How often and in which ways these waivers are used going forward will likely depend on the result of ongoing litigation involving the ACA, explained Walters. In December, a federal judge in Texas ruled that the ACA’s individual mandate is unconstitutional and that the rest of the law must also fall. In March, the Department of Justice backed the ruling.

However, even if the entire legislation is struck down, innovation waivers like 1332 waivers will continue, argued Walters.

“They may not have the strength of the ACA, but this is an ongoing effort to give states much more authority and leeway to design what’s important for that particular state,” he said.

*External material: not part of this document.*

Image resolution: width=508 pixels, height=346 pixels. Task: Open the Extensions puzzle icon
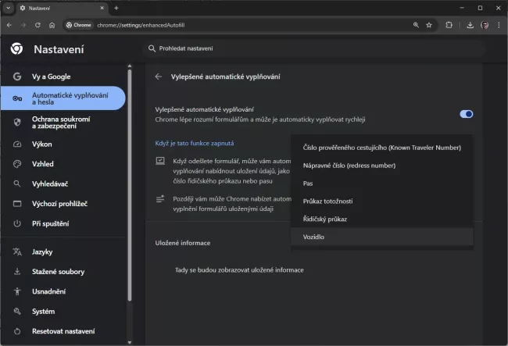point(449,24)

Bob Donnelly, MPP, senior director of Health Policy, Johnson & Johnson, also commented, noting that ongoing efforts to erode the ACA are important as we now have a system that offers broader access to short-term limited duration health plans outside of what the ACA envisioned, which can create issues when it comes to benefits and the impact on risk pools.

Sticking with the subject, Schaefer argued that these plans offer opportunities for those getting “squeezed out of the current system,” including many middle-class families who don’t receive subsidies and are leaving the market altogether as healthcare costs and premiums continue to rise. States have been on the frontline of this, seeing firsthand how people in their state can’t afford coverage, said Schaefer, who added that short-term limited duration plans provide immediate relief to these types of consumers. However, she predicted that associated health plans and health reimbursement accounts will be more popular than these plans because of how limited they are.

While beneficial for some consumers, these plans are offered to everyone, said Brooks-Coley, arguing that consumers will often times buy into these plans not truly understanding what they are and what they offer. Consumers will buy plans thinking they will be cheaper and then get stuck with high out-of-pocket costs after getting sick with cancer, she said.

Rounding up the conversation, the panel touched briefly on value-based contracts, which have been touted as a way to address the high costs of cancer drugs, among others.

“There are still a lot of nuances to value-based contracting that people have to get experience in exactly how to do it. Intuitively, it seems very easy to do until you get into all the details and it gets complicated very quickly,” said Walters.

Donnelly agreed, adding that it is early in the playing field and that evaluation of these contracts is just as important as actually doing them so that states can learn what works and what doesn’t.